To pretrain or not to pretrain? A case study of domain-specific
pretraining for semantic segmentation in histopathology
- URL: http://arxiv.org/abs/2307.03275v2
- Date: Mon, 21 Aug 2023 23:56:44 GMT
- Title: To pretrain or not to pretrain? A case study of domain-specific
pretraining for semantic segmentation in histopathology
- Authors: Tushar Kataria, Beatrice Knudsen and Shireen Elhabian
- Abstract summary: Fine-tuning (or transfer learning) is the most effective method for digital pathology vision applications such as disease classification and semantic segmentation.
Here, we compare the performance of gland and cell segmentation tasks with histopathology domain-specific and non-domain-specific (real-world images) pretrained weights.

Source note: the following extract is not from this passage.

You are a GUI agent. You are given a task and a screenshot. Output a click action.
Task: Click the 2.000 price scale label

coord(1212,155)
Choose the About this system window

The results indicate that performance gain using domain-specific pretrained weights depends on both the task and the size of the training dataset.
- Score: 0.9208007322096533
- License: http://arxiv.org/licenses/nonexclusive-distrib/1.0/
- Abstract: Annotating medical imaging datasets is costly, so fine-tuning (or transfer
learning) is the most effective method for digital pathology vision
applications such as disease classification and semantic segmentation. However,
due to texture bias in models trained on real-world images, transfer learning
for histopathology applications might result in underperforming models, which
necessitates the need for using unlabeled histopathology data and
self-supervised methods to discover domain-specific characteristics. Here, we
tested the premise that histopathology-specific pretrained models provide
better initializations for pathology vision tasks, i.e., gland and cell
segmentation. In this study, we compare the performance of gland and cell
segmentation tasks with histopathology domain-specific and non-domain-specific
(real-world images) pretrained weights. Moreover, we investigate the dataset
size at which domain-specific pretraining produces significant gains in
performance. In addition, we investigated whether domain-specific
initialization improves the effectiveness of out-of-distribution testing on
distinct datasets but the same task. The results indicate that performance gain
using domain-specific pretrained weights depends on both the task and the size
of the training dataset. In instances with limited dataset sizes, a significant
improvement in gland segmentation performance was also observed, whereas models
trained on cell segmentation datasets exhibit no improvement.